On September 27, 2007, President Bush signed the College Cost Reduction and Access Act (CCRAA) of 2007. Part of the act included a new Public Service Loan Forgiveness Program.
General Requirements | Definition of Public Service Employees | Loans Eligible for Forgiveness | Contact Information for Direct Loan Consolidation | Direct Loan Repayment Plans | Tax Information | Public Service Loan Forgiveness Program Information
To be eligible to participate in the Public Service Loan Forgiveness Program, you must meet the following requirements:
- Make 120 monthly payments on the eligible Federal Direct Loan on or after Oct. 1st, 2007(FFEL* loans can be moved to Direct Lending through loan consolidation);
- Be employed in a public service job as defined in the CCRAA during the time you make the qualifying monthly payments. Eligible public service jobs include:
- employment by any nonprofit, tax-exempt 501(c)(3) organization;
- employment by the federal government, a state government, local government, or tribal government (this includes the military and public schools and colleges); or
- serving in a full-time AmeriCorps position.
- Be employed in a public service job as defined in the CCRAA at the time the Secretary forgives the loan; and
- Make qualifying payments under one of (or some combination of) the following:
- Income contingent repayment plan;
- Income-based repayment plan.
*The Federal Family Education Loan (FFEL) program includes loans provided by for profit and non-profit student loan lenders.
The borrower must be employed full-time in a public service job for each of the 120 monthly payments.
Public service jobs include:
- emergency management
- military service
- public safety
- law enforcement
- public health
- public education (including early childhood education)
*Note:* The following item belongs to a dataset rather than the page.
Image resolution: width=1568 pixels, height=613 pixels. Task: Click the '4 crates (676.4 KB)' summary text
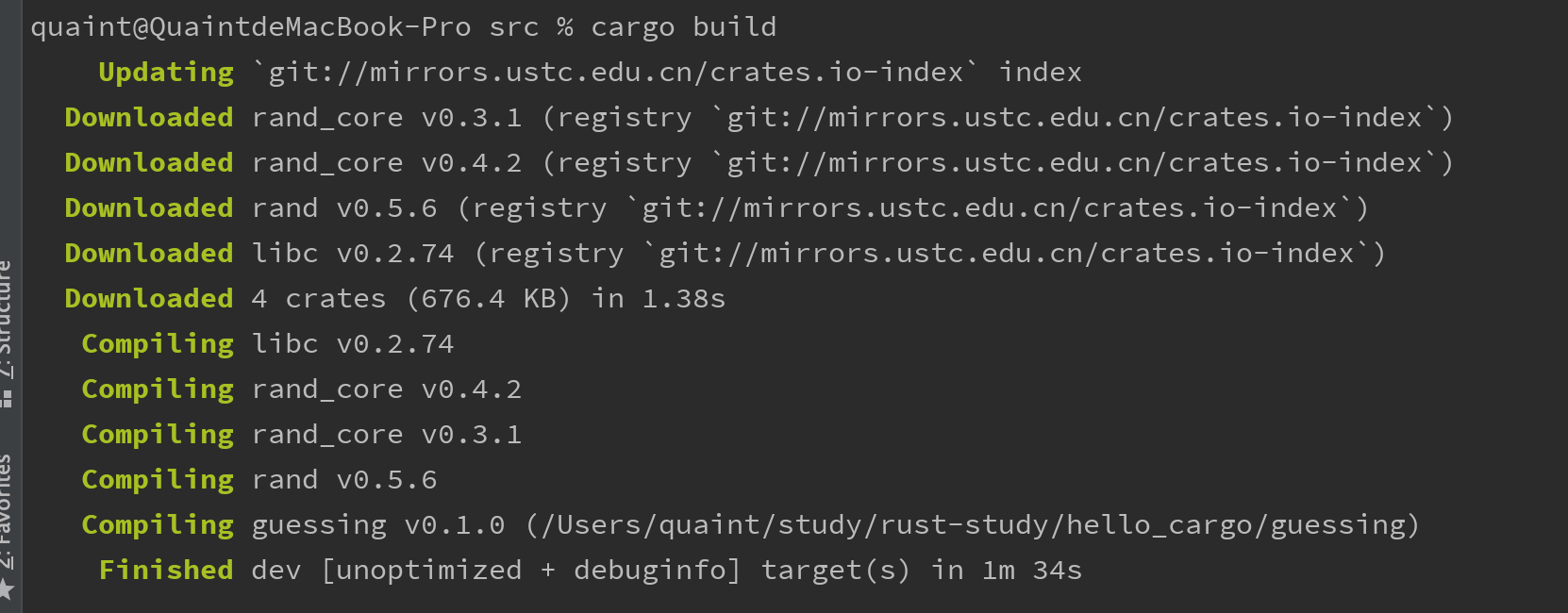tap(411, 299)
- social work in a public child or family service agency
- public interest law services (including prosecution or public defense or legal advocacy in low-income communities at a nonprofit organization)
- public child care
- public service for individuals with disabilities
- public service for the elderly
- public library sciences
- school-based library sciences
Other public school-based services include any organization that is described in section 501(c)(3) of the Internal Revenue Code of 1986 and exempt from taxation under section 501(a) of such Code; or Teaching as a full-time faculty member at a Tribal College or University as defined in section 316(b) and other faculty teaching in high-needs areas, as determined by the Secretary.
Eligible loans include Federal Direct Stafford Loans (Subsidized and Unsubsidized), Federal Direct PLUS Loans, and Federal Direct Consolidation Loans. Borrowers in the Direct Loan program do not need to consolidate in order to qualify for loan forgiveness. Borrowers in the FFEL program will need to consolidate into Direct Loans. Perkins Loans can also be included if consolidated into a Federal Direct Loan.
To find out more about Direct Loan Consolidation, please visit Direct Loan Servicing Online or call 1.800.848.0979.
To receive loan forgiveness, you will need to use either the Income-Contingent or the Income-Based Repayment plans. A standard payment plan also qualifies but results in your loan being fully repaid by the 120th payment. You can calculate an estimate of your monthly payment online:
- To see your income-contingent repayment estimate, go to Income Contingent Repayment Calculator.
- To see your income-based repayment estimate, go to Income-Based Repayment Calculator.
NOTE: Income-Based Repayment (IBR) is recommended for any borrower seeking Public Service Loan Forgiveness. For more information about IBR, visit IBRinfo.
Under section 108(f) of the Internal Revenue Code, Public Service Loan Forgiveness will not be taxable.
You will need to consider whether you are willing to work in a public service job for the 10 years required for the forgiveness program. Borrowers who only work in a qualifying public service job for a few years will not qualify for any of the benefit. Entering into alternate repayment plans that extend your repayment schedule may also increase the amount you pay in interest over the life of your loan.
If you are married, you must file a separate Federal income tax return for the income-based payment amount to be calculated on the basis of the borrower's adjust gross income, rather than on the combined income of the borrower and the spouse. There are disadvantages to filing separately; you will want to consider that you might incur a higher tax rate and be ineligible for some credits and deductions if you are married and file separately.
In order to qualify for this program, FFEL borrowers must consolidate their federal student loans through the Direct Loan Program.